O que é Excêntrico Musical?

Imagina um pomar. Ele se chama Pomar das Artes da Cena. Entre as muitas árvores, a Bela Dança, o Carvalho Teatro, tem um pé de palhaço. Não é uma árvore frondosa ou mirrada. Mas tem raízes profundas e uma flexibilidade invejável. Um dos galhos desse pé-de-palhaço se chama excêntrico musical. Um de seus ramos mais antigos, tão velho quanto a árvore em si, dá frutos de rara beleza aos olhos e ouvidos. Mas não é uma beleza fugaz. É a beleza da graça. A graça de fazer graça e música, música e graça confere um sabor especial a esses frutos. Um fruto que intriga por seu sabor peculiar, onde não dá pra saber onde o gosto da graça termina e o da música começa e vice-versa.

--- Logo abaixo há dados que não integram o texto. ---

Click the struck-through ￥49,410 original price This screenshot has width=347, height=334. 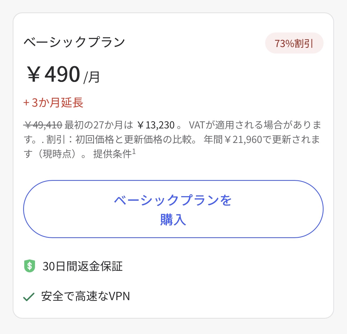coord(43,125)
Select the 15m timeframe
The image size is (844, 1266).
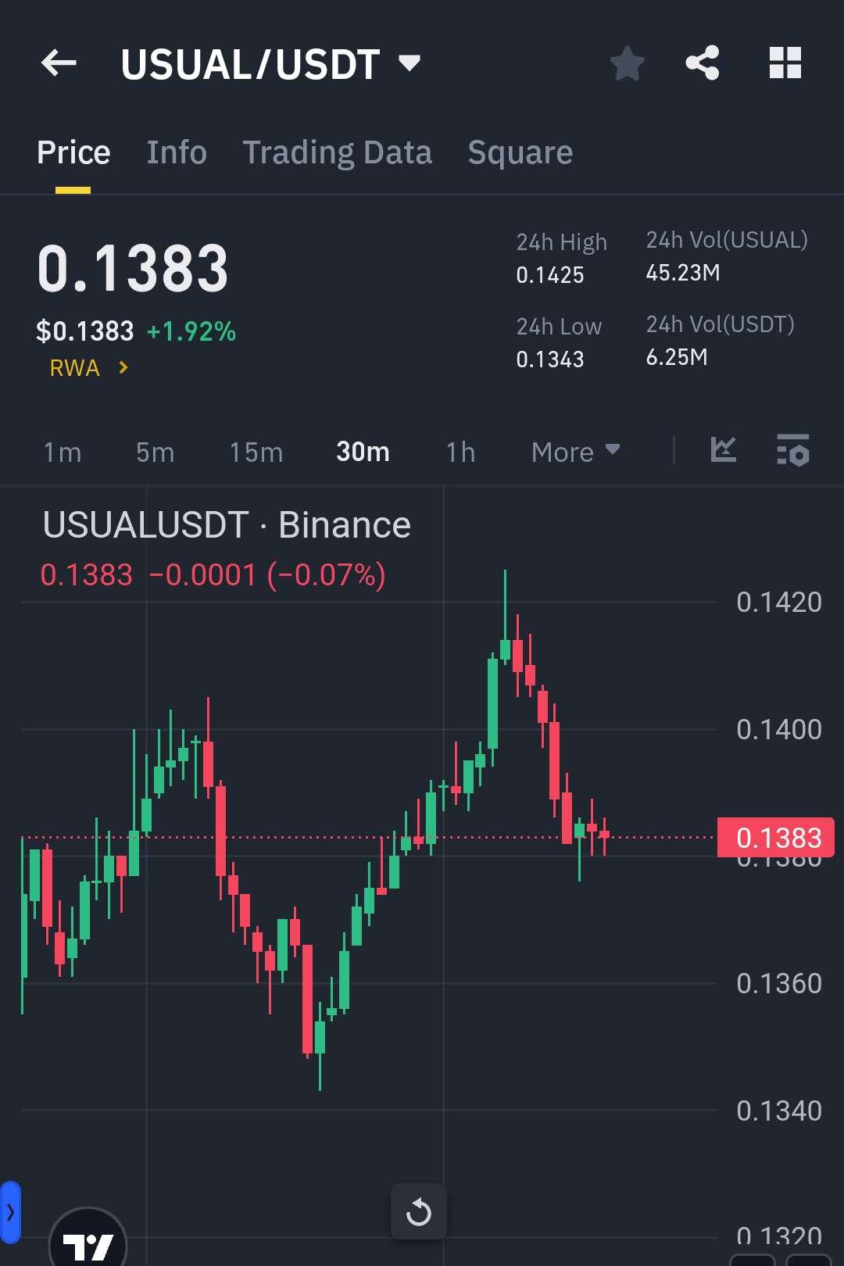click(x=256, y=452)
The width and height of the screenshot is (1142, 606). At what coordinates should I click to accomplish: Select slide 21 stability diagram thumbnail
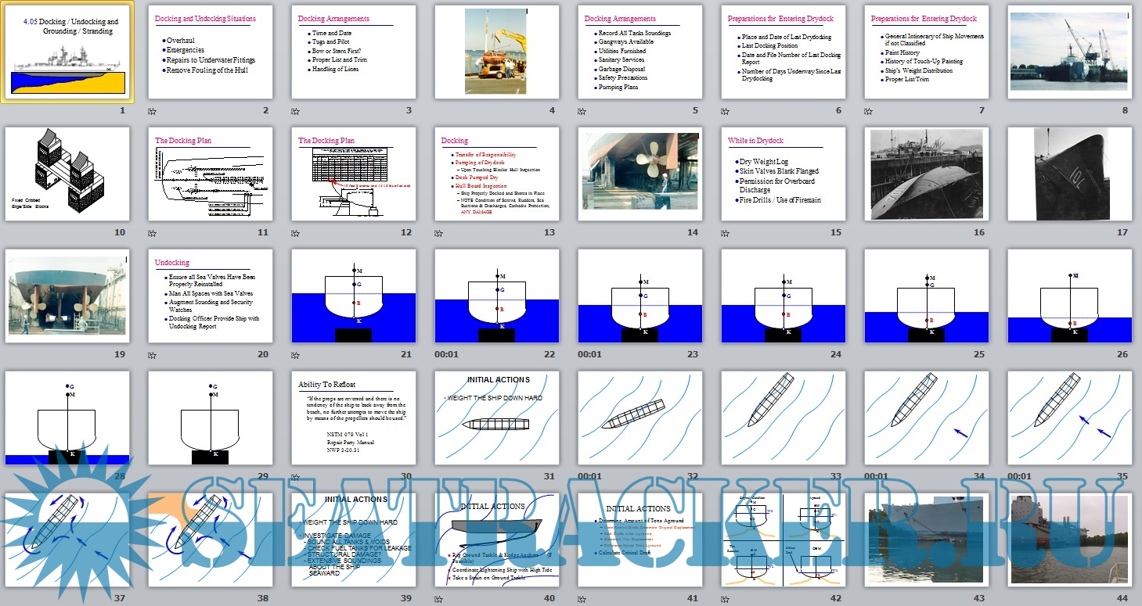pyautogui.click(x=354, y=296)
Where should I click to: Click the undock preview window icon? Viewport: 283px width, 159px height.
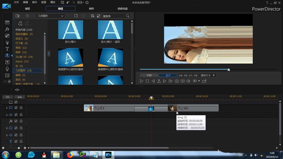(x=204, y=81)
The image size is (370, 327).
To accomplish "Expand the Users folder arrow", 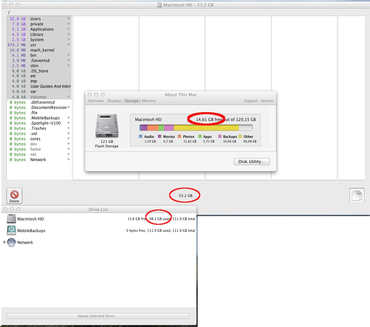I will tap(69, 19).
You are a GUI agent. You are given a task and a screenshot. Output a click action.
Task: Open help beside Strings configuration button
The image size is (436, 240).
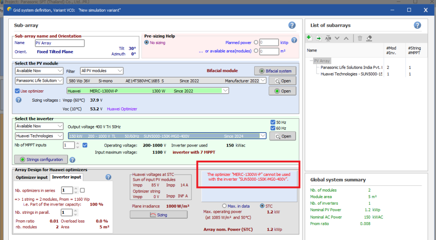click(x=72, y=160)
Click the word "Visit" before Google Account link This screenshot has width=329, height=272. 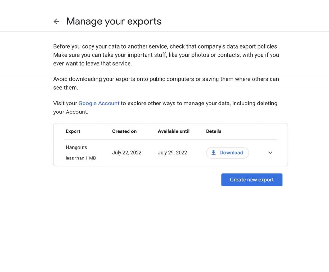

Os frutos deste galho ainda espalham sementes que brotam sem vergonhas. Cada link é uma folha ou flor desse galho.

Garrafas plásticas afinadas com ar comprimido, armas de fogo que soam com guitarras, afinação de pingos d’água...a criatividade das pessoas não tem limites quando se trata da criação e invenção de instrumentos musicais. Aqui você encontra links para construção do seu próprio instrumento excêntrico além de inspiração e motivação artística.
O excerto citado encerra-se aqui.